Given entries.
= = =

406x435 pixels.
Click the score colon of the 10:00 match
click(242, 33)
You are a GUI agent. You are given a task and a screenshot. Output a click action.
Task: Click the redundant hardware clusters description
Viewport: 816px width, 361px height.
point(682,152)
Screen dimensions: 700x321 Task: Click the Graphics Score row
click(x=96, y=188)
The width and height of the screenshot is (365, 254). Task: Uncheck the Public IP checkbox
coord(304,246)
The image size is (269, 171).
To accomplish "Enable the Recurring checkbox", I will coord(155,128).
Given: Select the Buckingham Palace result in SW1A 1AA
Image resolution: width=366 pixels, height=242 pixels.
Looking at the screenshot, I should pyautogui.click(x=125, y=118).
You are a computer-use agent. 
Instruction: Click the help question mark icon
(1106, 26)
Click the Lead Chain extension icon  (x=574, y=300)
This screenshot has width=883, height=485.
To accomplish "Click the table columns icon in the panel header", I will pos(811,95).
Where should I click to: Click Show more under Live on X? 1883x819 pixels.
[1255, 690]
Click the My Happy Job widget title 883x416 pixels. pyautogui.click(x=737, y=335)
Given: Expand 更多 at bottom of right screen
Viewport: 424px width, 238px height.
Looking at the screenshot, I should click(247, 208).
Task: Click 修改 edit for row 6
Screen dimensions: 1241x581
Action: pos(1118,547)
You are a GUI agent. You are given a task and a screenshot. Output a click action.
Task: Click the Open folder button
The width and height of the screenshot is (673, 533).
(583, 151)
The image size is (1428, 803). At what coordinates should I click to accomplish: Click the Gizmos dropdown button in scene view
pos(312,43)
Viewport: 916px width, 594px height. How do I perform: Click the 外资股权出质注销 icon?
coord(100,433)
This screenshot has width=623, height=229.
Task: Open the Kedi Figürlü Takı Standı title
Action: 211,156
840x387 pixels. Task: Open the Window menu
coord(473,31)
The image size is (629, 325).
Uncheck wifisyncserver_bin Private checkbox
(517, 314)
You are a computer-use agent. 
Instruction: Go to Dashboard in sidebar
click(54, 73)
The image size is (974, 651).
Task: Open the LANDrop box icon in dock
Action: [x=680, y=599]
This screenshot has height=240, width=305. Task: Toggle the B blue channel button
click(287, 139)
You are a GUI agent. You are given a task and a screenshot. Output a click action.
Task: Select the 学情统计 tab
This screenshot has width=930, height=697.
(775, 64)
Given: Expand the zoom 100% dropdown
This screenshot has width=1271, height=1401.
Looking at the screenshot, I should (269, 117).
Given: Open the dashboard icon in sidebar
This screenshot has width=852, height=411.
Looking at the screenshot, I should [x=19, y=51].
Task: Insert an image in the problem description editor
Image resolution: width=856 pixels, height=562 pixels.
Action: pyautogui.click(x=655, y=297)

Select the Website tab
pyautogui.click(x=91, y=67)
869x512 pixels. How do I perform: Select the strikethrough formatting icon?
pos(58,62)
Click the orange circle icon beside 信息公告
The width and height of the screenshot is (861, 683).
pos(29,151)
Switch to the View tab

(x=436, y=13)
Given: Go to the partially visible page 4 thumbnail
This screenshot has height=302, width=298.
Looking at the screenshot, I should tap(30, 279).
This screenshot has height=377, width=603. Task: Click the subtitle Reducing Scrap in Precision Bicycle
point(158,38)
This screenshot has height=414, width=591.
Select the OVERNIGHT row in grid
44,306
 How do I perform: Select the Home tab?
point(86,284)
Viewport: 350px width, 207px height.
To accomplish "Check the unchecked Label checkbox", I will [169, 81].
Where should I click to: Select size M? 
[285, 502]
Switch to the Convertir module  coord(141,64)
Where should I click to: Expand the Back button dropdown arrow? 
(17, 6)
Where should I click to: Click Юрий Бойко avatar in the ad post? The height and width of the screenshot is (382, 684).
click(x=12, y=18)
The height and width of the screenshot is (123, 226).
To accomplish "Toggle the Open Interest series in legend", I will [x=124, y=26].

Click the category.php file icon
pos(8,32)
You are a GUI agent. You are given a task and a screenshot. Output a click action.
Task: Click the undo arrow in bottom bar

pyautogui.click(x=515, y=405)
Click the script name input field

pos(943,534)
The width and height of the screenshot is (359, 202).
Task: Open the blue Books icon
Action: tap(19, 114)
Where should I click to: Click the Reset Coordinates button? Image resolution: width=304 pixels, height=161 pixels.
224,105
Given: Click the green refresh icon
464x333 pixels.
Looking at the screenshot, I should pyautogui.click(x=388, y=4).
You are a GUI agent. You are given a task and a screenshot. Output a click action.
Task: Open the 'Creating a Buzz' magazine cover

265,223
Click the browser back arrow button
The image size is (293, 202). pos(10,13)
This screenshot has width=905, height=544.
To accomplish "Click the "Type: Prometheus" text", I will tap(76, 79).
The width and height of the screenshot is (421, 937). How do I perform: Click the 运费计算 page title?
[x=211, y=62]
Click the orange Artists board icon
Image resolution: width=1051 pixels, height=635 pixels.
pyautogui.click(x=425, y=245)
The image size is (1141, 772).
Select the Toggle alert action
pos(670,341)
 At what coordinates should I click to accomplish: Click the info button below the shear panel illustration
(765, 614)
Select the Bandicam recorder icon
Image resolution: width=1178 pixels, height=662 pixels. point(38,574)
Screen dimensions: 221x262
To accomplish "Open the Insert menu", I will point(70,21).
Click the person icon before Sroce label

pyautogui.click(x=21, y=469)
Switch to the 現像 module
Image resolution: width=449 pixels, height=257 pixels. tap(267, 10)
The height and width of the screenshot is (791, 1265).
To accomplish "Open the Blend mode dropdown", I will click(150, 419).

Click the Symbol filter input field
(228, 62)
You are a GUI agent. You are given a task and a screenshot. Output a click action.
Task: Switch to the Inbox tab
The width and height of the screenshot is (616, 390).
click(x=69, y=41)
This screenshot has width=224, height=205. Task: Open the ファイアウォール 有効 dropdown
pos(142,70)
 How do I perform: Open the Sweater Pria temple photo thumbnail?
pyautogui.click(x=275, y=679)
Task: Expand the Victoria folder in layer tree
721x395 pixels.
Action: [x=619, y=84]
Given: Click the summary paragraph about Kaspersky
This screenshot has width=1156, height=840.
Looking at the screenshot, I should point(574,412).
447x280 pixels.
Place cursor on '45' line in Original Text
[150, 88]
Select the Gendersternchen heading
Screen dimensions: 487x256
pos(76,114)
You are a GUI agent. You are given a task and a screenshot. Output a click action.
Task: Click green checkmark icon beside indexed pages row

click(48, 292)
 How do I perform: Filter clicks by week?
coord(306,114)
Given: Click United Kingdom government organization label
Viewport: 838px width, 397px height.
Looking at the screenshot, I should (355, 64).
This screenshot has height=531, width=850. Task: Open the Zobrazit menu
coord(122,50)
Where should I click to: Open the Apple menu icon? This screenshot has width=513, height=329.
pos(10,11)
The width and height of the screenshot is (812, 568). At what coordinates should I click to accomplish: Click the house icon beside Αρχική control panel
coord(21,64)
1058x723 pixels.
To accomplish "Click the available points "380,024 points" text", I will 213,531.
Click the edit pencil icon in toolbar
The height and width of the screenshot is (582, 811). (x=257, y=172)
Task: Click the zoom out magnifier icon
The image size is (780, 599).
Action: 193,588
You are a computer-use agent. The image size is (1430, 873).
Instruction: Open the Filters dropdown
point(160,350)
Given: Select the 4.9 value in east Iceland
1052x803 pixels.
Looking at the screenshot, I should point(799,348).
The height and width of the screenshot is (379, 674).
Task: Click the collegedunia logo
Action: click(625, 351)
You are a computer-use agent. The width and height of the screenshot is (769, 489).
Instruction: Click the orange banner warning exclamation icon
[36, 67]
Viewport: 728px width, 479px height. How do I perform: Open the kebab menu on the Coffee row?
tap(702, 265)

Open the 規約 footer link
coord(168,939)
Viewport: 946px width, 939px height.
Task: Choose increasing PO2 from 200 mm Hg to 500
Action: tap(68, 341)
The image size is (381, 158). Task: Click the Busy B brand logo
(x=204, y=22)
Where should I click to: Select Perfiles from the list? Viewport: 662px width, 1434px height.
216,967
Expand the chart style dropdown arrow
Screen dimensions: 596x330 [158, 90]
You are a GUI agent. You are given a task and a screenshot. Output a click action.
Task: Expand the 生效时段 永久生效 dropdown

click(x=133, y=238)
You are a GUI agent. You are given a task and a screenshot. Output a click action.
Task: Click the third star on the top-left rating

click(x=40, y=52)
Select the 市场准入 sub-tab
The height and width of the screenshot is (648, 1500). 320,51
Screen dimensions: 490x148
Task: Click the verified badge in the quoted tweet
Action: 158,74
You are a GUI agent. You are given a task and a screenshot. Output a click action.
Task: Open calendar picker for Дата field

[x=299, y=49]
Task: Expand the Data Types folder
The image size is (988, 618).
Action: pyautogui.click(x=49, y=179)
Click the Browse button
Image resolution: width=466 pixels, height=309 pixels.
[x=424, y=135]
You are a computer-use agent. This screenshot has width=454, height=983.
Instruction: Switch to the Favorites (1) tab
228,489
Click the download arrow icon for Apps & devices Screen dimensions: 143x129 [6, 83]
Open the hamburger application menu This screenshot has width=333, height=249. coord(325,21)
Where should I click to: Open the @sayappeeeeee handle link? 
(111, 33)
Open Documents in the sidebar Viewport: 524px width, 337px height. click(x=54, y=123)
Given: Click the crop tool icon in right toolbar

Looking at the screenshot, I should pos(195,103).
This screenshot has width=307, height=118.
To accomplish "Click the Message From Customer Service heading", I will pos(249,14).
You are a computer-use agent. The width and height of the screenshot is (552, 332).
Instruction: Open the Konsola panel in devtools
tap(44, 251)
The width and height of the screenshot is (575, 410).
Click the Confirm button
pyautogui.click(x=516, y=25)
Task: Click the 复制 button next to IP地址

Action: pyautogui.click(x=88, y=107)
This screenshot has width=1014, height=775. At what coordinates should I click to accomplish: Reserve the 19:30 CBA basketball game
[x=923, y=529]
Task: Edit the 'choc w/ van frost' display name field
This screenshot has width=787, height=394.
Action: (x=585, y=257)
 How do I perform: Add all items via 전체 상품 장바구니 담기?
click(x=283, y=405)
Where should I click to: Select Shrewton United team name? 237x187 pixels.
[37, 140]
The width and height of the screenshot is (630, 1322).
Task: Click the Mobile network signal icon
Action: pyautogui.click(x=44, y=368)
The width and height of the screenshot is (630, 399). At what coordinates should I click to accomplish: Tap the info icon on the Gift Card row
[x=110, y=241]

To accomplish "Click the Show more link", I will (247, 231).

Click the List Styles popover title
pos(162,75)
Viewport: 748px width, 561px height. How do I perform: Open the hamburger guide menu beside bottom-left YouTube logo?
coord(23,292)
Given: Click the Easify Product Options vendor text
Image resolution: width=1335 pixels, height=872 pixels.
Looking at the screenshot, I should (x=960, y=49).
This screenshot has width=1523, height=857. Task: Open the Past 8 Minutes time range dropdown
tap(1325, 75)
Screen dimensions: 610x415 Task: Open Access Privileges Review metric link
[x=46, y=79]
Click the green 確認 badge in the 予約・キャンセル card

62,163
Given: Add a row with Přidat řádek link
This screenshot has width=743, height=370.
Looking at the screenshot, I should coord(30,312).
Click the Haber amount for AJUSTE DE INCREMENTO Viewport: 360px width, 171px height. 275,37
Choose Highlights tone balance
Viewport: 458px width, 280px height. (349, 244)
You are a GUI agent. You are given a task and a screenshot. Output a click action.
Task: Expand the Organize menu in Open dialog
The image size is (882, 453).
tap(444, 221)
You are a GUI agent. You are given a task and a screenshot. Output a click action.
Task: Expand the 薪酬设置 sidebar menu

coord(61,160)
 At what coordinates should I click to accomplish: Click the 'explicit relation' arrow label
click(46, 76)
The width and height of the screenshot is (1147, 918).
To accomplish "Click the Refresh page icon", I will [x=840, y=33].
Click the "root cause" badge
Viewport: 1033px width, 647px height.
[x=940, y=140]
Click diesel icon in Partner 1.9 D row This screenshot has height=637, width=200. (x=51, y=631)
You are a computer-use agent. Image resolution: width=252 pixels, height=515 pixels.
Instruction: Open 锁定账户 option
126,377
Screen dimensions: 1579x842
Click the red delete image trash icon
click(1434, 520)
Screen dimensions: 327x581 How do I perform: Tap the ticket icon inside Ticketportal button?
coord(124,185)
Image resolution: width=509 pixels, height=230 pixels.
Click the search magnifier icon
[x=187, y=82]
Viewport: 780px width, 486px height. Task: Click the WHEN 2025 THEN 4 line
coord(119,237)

= = =

Problem requirements. Take every line from the records above that has the word "description" and copy it.

Exercise answer.
Task: Click the redundant hardware clusters description
Task: Insert an image in the problem description editor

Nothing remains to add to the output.